L’eredità da portare sulle spalle è piuttosto enorme, specie se hai intenzione di non abbandonare quel legame con l’arte in generale, ma vorresti proseguire cambiando direzione. La vera arte – viene detto e lasciato intendere esplicitamente – tende a farsi intorno terra bruciata, a non essere compresa dal pubblico, eppure un grande artista ha il dovere di fregarsene, di proseguire per la sua strada, pensando a nuove strategie per alzare l’asticella e sconvolgere maggiormente quel gregge di pecore intente a seguire dei leader sbagliati. Per i personaggi interpretati da Jason Bateman e Nicole Kidman è diverso, tuttavia, diventati adulti loro hanno preferito staccarsi da quel nucleo famigliare strambo e ingombrante, dividersi a miglia di distanza l’uno dell’altra e dai genitori, proseguendo la loro carriera in autonomia: il primo da scrittore e la seconda da attrice. Le cose stentano ad andare bene ad entrambi, artisticamente e umanamente, ma la separazione guadagnata, sia per uno che per l’altra, a quanto pare è un beneficio impagabile e da difendere.

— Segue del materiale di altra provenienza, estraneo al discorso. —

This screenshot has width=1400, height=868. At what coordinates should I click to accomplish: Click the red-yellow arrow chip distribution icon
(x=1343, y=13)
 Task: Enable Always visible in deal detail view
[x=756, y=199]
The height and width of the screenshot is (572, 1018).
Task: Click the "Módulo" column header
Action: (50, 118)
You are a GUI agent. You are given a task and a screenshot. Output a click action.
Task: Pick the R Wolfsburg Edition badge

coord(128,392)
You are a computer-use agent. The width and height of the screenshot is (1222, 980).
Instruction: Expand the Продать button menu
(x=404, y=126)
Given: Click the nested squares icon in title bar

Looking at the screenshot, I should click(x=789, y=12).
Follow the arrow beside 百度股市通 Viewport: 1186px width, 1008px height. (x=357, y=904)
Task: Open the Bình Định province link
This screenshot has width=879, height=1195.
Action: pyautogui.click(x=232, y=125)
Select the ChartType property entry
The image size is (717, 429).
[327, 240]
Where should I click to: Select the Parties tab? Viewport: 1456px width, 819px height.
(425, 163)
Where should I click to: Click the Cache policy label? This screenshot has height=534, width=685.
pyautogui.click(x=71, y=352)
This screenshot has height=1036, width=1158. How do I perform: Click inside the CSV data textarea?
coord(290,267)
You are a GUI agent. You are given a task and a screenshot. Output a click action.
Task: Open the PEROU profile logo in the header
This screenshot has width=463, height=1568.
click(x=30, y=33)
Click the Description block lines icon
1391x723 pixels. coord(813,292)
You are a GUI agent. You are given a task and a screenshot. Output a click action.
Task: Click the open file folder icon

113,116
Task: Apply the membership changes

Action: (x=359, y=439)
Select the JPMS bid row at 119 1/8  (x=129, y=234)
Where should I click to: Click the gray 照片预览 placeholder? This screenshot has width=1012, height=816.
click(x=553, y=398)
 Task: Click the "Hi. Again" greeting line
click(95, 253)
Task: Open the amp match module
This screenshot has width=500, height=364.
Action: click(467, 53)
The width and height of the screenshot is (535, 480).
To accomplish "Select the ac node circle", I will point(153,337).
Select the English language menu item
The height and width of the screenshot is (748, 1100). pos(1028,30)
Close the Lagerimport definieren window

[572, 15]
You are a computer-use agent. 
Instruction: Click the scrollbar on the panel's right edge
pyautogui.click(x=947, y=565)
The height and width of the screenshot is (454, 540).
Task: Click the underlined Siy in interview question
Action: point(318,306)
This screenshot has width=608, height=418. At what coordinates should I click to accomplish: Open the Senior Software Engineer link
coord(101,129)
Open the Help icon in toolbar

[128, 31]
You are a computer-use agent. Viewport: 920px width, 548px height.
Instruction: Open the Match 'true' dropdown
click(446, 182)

Di carne al fuoco, insomma, “La Famiglia Fang” non si può dire che non ne metta. Il film, tratto dal romanzo di Kevin Wilson e diretto da Bateman (alla sua opera seconda dietro la macchina da presa), tocca trasversalmente temi corposi e significativi: come l’ombra dei genitori sui propri figli, la condizione dell’arte nella (nostra) società e la forma che quest’ultima meriterebbe di assumere per poter essere considerata tale, nonché rispettata. Cerca di mantenere nel suo contenitore ogni elemento, il regista, non rinunciando a nulla e inserendo addirittura, in più, la componente thriller, relativa ai genitori dei protagonisti, misteriosamente scomparsi e, forse, vittime di un omicidio.
Prova a gestire un lenzuolo obiettivamente troppo largo Bateman, in una durata complessiva, tra l’altro, che non è sufficiente ad accrescere ogni singolo spunto in maniera esaustiva e meritevole, nella quale, inoltre, l’evolversi delle situazioni spinge costantemente a deviare l’interesse, balzando un tantino troppo da una parte e dall’altra. Non manca, comunque, di suscitare riflessioni il suo lavoro. Seppur a sprazzi “La Famiglia Fang” si va ad inserire in dei contesti pruriginosi con l’intento di provocare e aprire gli occhi allo spettatore: invogliandolo ad accettare, come a condividere, quegli esperimenti sociali che, inizialmente, per qualcuno, potrebbero sembrare eccessivi e largamente fuori luogo. Del resto, lo sappiamo, la satira non ha mai cambiato il mondo e, probabilmente, continuerà a non farlo, può deviarlo per un secondo, magari, ma mai piegarlo totalmente a quelle che sarebbero le sue volontà. Questo almeno fino a quando il mondo non sarà pieno di famiglie Fang, che della satira si nutrono e son disposti a sacrificar le loro vite (anche qui, in più di un senso) pur di alimentare il fuoco della stessa.
Perché in quel caso sarebbe tutto diverso, in quel caso la satira potrebbe davvero cambiar le nostre vite, piegarle, rianimarle dalla monotonia, dal malessere generale e con un pizzico di cinismo, misto ad intelletto, spingerle verso quella sublimazione che, sotto sotto, da un pezzo tutti stiamo cercando.
Ed, in parte, è questo il motivo per cui, con tutte le sue contraddizioni, alla famiglia Fang (sia film che nucleo) alla fine, si vuol bene a prescindere, al di la dei vizi e delle imperfezioni che si porta dietro: non così distanti, in fondo, dalle imperfezioni e dai vizi che ogni altra famiglia che si rispetti è solita avere nel suo DNA.